No more new homes: housebuilding market will not recover before 2026
The UK housebuilding market will not recover until 2026, said property agent firm Savills.
As reported by the Times, Savills has estimated that the volume of houses being built will not go back to pre-pandemic levels before five years and, even then, will still be 20 per cent less than the UK Government’s targets of 300,000 houses a year.
While in 2019 240,000 houses were built in the UK, the numbers started to go down last year, decreasing to 200,000. Savills expects this year’s number to reach a bottom of around 180,000.
The reasons for such a drop are not only related to the pandemic.
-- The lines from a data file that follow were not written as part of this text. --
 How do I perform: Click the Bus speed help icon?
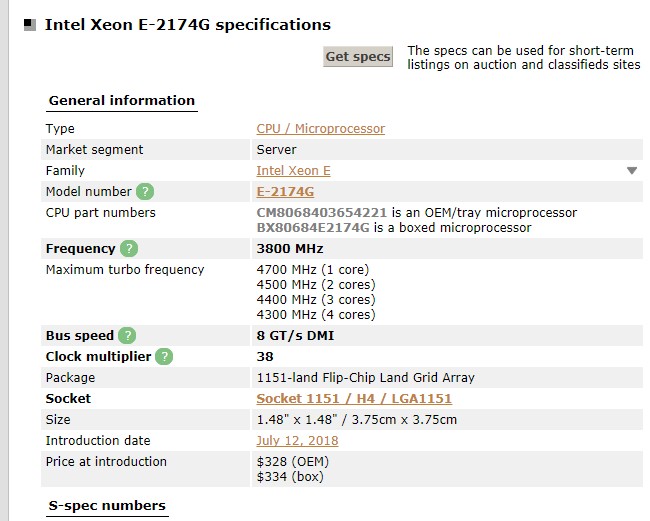point(127,335)
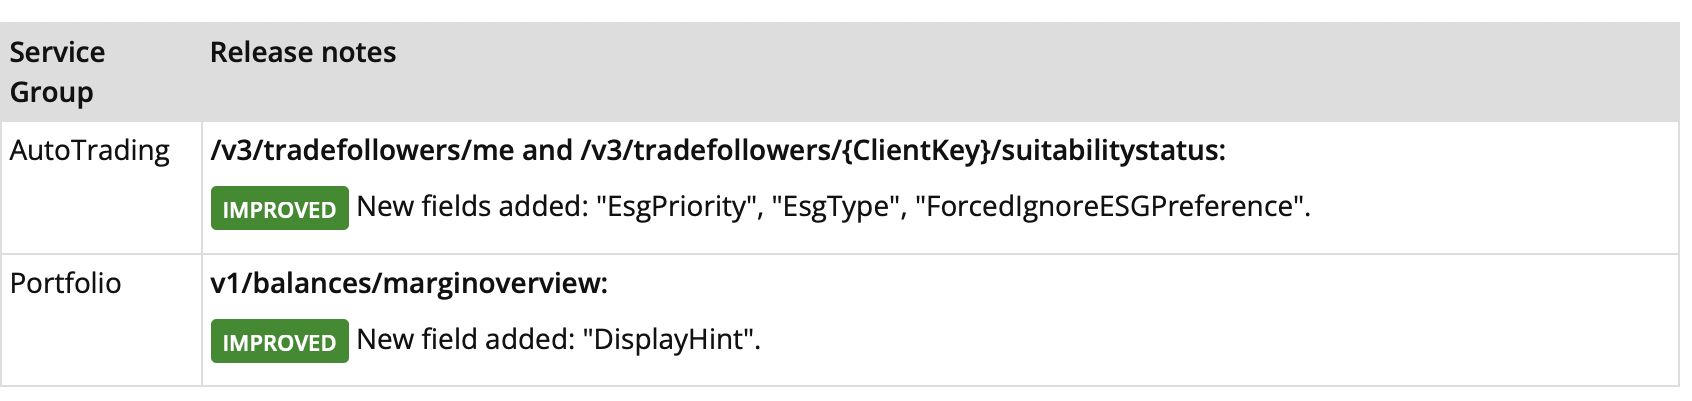1692x401 pixels.
Task: Click the v1/balances/marginoverview endpoint heading
Action: click(409, 284)

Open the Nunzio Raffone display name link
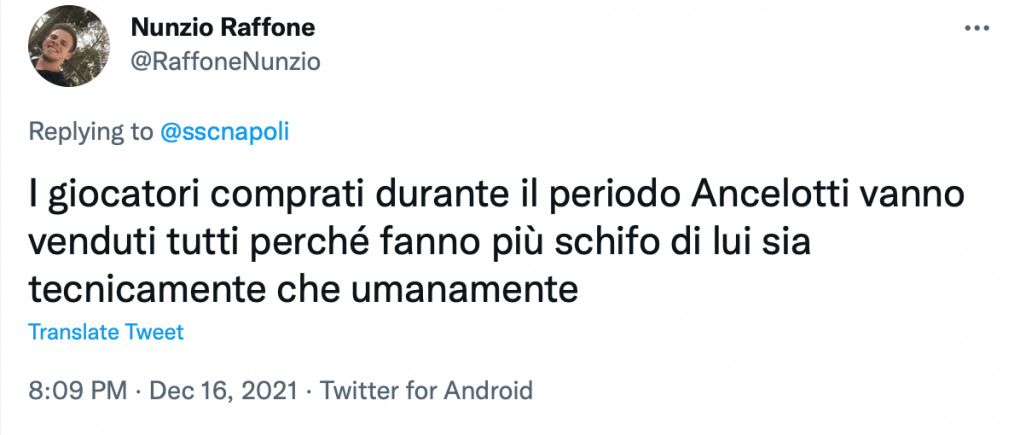coord(220,29)
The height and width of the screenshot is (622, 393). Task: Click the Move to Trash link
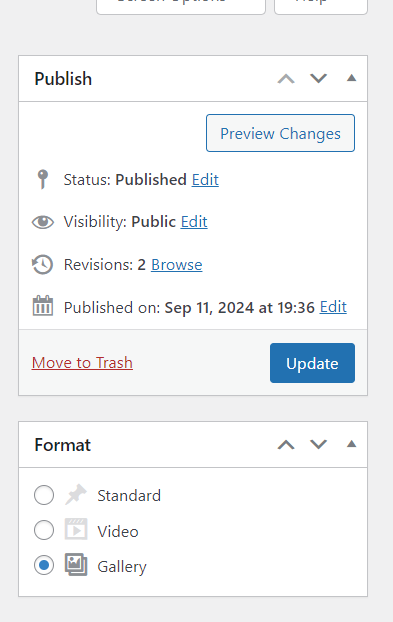(82, 363)
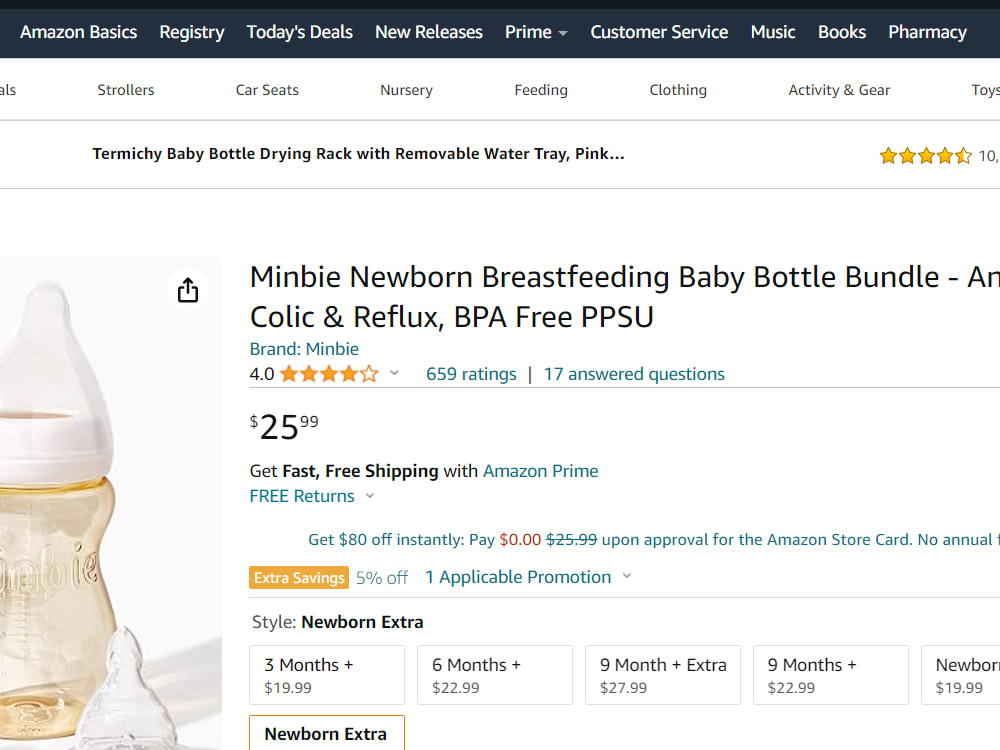View the 17 answered questions
Image resolution: width=1000 pixels, height=750 pixels.
point(634,374)
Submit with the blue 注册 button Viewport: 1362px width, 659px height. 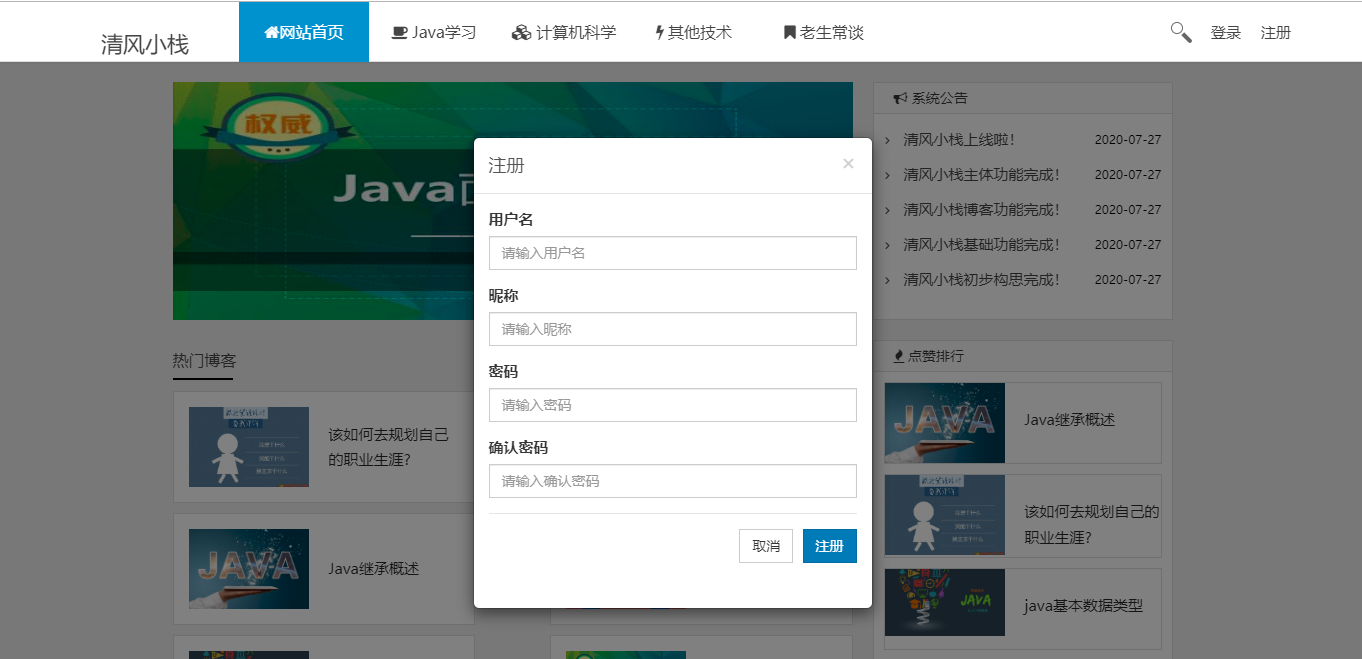click(x=830, y=546)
According to Savills, the number of houses being built started to decrease even before the pandemic hit in March 2020.
Researchers believe that the end of the Help to Buy scheme – which helped first-time buyers get a house with a 5 per cent deposit – might have played a part, as it accounted for 50,000 sales per year.
“Savills land agents reported increased demand for smaller sites that could be completed before the Help to Buy changes throughout 2019, but sites of this type were in short supply,” Emily Williams, an analyst at Savills, told the Times.
In addition to the scheme’s ending in March 2023, other market challenges – including shortages of roof tilers and bricklayers – have created ulterior delays for developers who are already taking on bigger projects that take longer to deliver.
The firm believes that, as the demand for new houses for sale will drop, the renting market will open up creating opportunities for build-to-rent developers.